Besonders herausfordernd sind sprachliche und kulturelle Barrieren, etwa bei der Erklärung von Inhalt, Grenzen und Möglichkeiten der Sachwalterschaft. Auch das Verständnis für psychologische Begleitung oder Beratungsangebote ist oft eingeschränkt oder wird abgelehnt. Ähnlich komplex ist die Vermittlung und Akzeptanz notwendiger medizinischer Behandlungen, die häufig mehr Zeit als üblich erfordert.
Ein weiterer zentraler Aspekt ist funktionaler oder vollständiger Analphabetismus – bei den betreuten Personen oder deren Angehörigen. Dies macht längere Erklärungszeiten, vereinfachte Sprache und besondere Aufmerksamkeit bei Fristen und Dokumenten erforderlich.

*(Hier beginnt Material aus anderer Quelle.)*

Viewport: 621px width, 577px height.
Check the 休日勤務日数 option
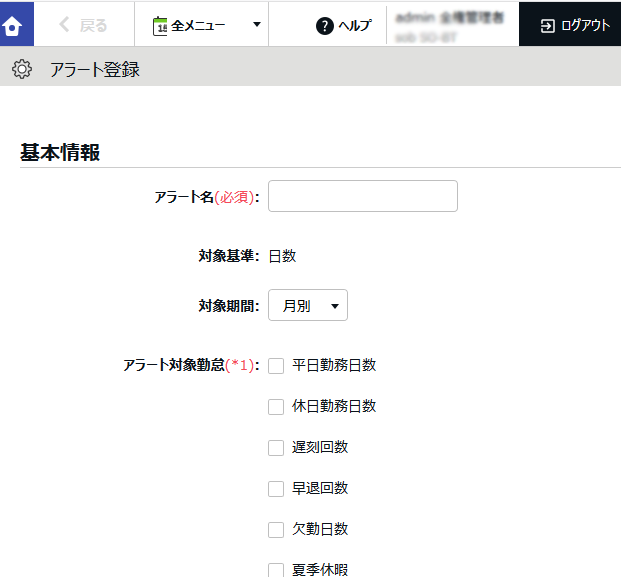coord(276,407)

Häufig bestehen zudem wirtschaftliche Schwierigkeiten oder Unsicherheiten im Umgang mit Geld. In diesem Zusammenhang spielen Geldüberweisungen an Angehörige im Herkunftsland eine große Rolle. Es ist oft schwierig zu vermitteln, dass bestimmte Ausgaben für die betreute Person Vorrang haben müssen.

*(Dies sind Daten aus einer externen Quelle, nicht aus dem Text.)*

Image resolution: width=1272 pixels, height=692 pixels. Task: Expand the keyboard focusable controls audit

Nicht zuletzt ist auch die Geschlechterfrage ein wichtiger Faktor: Rollenbilder und Beziehungen zwischen Männern und Frauen unterscheiden sich stark je nach kulturellem Kontext und sind geprägt von Geschichte, Religion, Wirtschaft und Traditionen.
Bedarfe und Ressourcen für die Zukunft
Aus dem gemeinsamen Austausch ergibt sich der klare Bedarf an mehr als nur Dolmetschdiensten. Notwendig sind Personen, die als echte kulturelle Brücken fungieren und eine umfassende Mediation ermöglichen – idealerweise Menschen, die sowohl mit der Arbeit unseres Vereins vertraut als auch in mehreren sprachlichen und kulturellen Kontexten verankert sind.

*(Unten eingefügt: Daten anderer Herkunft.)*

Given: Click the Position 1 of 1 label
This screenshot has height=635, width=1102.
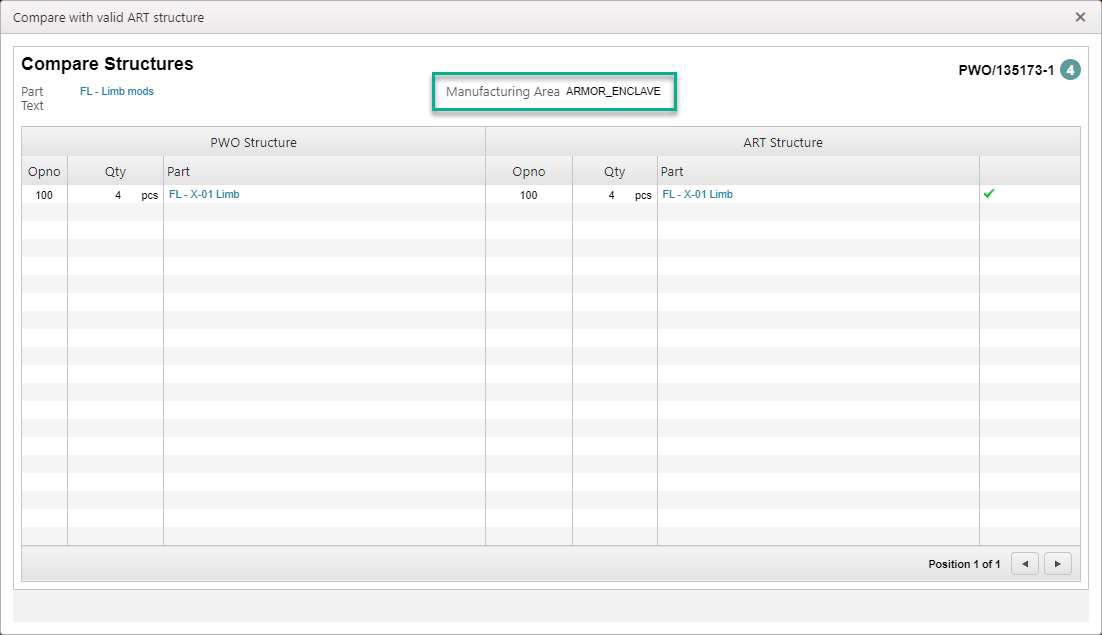Looking at the screenshot, I should tap(963, 563).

Kulturelle Mediation erweist sich als unverzichtbar, auch wenn Fragen der Finanzierung und Organisation weiterhin offenbleiben. Umso wichtiger wird die enge Zusammenarbeit im Team und mit anderen territorialen Diensten. Bestehende Ressourcen gezielt zu nutzen und neue zu erschließen, wird eine zentrale Aufgabe der kommenden Jahre sein.
Besondere Bedeutung kommt der Kooperation mit Einrichtungen der Aufnahme und Betreuung zu, ebenso wie mit sozialen und pflegerischen Strukturen oder Seniorenwohnheimen, in denen Menschen mit schweren oder chronischen Erkrankungen leben.